In addition to the mod drama and power trips and bullshit that happens in the subreddit system, the other problem with subreddits is anyone can submit to that specific category. This results in (1) spam and (2) an echo chamber and (3) lack of relationships between individual users. This is why I encourage people to follow both tags and the users who frequent those tags so that your feed is full of things that interest you AND people who interest you. This allows your feed to have things you may not normally encounter and begin to get to know the users who share interests with you. For example, I'm not very interested in music in general but because I follow people who are interested in things I enjoy and music, I get to see good music posts. Even though I would never browse or subscribe to /r/music or the 8000 genre music subreddits, I stay informed and consistently discover new things about music that I normally wouldn't. One example is this post by Owl that introduced me to something I would never actively seek out or typically enjoy. I would never be exposed to that on reddit.
You're right about the being able to follow specific people part, though I think in some cases subreddits are helping to fight bad signal-to-noise ratios in the content stream. For example, the /r/gaming subreddit over the years and general eternal september that any default sub gets to see, devolved into a mess of memes and inane posts about a popular game with the superimposed impact font joke etc So, some people got together and wanted a gaming discussion subreddit without the memery, so they made an /r/games (which is the most popular one, theres also an /r/truegaming) with the goal of having better quality posts and discussions through more involved moderator actions, and it's worked pretty well. There's not really any crapposting going on in Hubski right now, but if some day this place hit critical mass, it might be difficult to contain.
Keep in mind now that you could create #games.haymakers9th and you will be the only person that can submit posts with that tag. People can follow it etc. Personal tags -My guess is that we will expand on this too as it opens a number of possibilities.

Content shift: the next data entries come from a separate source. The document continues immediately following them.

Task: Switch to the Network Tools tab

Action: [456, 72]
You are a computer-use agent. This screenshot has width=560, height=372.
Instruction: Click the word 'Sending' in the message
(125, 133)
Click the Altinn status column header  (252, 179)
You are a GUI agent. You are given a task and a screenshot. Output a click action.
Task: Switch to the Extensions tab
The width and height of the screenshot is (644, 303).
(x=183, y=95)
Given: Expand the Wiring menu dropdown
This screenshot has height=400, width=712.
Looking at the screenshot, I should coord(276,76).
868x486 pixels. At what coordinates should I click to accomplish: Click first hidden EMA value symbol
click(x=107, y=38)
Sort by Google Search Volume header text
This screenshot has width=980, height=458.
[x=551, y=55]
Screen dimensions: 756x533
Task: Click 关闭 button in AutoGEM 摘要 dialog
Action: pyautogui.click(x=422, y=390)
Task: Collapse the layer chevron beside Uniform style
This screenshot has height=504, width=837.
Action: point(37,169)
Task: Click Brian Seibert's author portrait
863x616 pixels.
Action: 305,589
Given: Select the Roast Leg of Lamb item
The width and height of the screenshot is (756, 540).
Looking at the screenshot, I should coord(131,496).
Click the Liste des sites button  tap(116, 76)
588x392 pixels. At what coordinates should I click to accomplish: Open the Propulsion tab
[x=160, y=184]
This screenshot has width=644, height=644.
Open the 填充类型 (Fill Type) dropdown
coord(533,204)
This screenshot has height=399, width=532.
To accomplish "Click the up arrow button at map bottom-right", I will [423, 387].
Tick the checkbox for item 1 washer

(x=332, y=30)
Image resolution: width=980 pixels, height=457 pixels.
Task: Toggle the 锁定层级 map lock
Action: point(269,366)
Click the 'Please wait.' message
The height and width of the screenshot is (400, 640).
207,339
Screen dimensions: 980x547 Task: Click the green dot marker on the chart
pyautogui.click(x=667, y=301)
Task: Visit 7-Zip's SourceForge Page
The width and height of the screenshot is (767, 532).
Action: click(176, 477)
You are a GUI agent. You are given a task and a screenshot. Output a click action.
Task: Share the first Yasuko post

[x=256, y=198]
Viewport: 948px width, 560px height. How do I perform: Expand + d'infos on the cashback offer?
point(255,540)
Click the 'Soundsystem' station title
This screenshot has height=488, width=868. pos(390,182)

Personal tags are definitely an interesting and workable concept. The ability to have a personal tag and a public one in the same submission eliminates the possibility of isolation and a solely blog-style dynamic.
Wait, I didn't know that was possible. So if you have a tag and then a "." and a username it become private and something only you can post to? Do you have to be the first person to use it to "own it?" Or could I make DrPepperGuitar.thenewgreen now and it would be mine? Or will it only let the user creating it use their username? Also what happens if it's multi-tagged? Only YOU can add a second tag? I've noticed you doing this with the photo challenges, but obviously we can post to them so I'm assuming that is how it works. (Not planning on using someone elses name by any means, just wondering if people could steal mine or something of that nature) Just curious.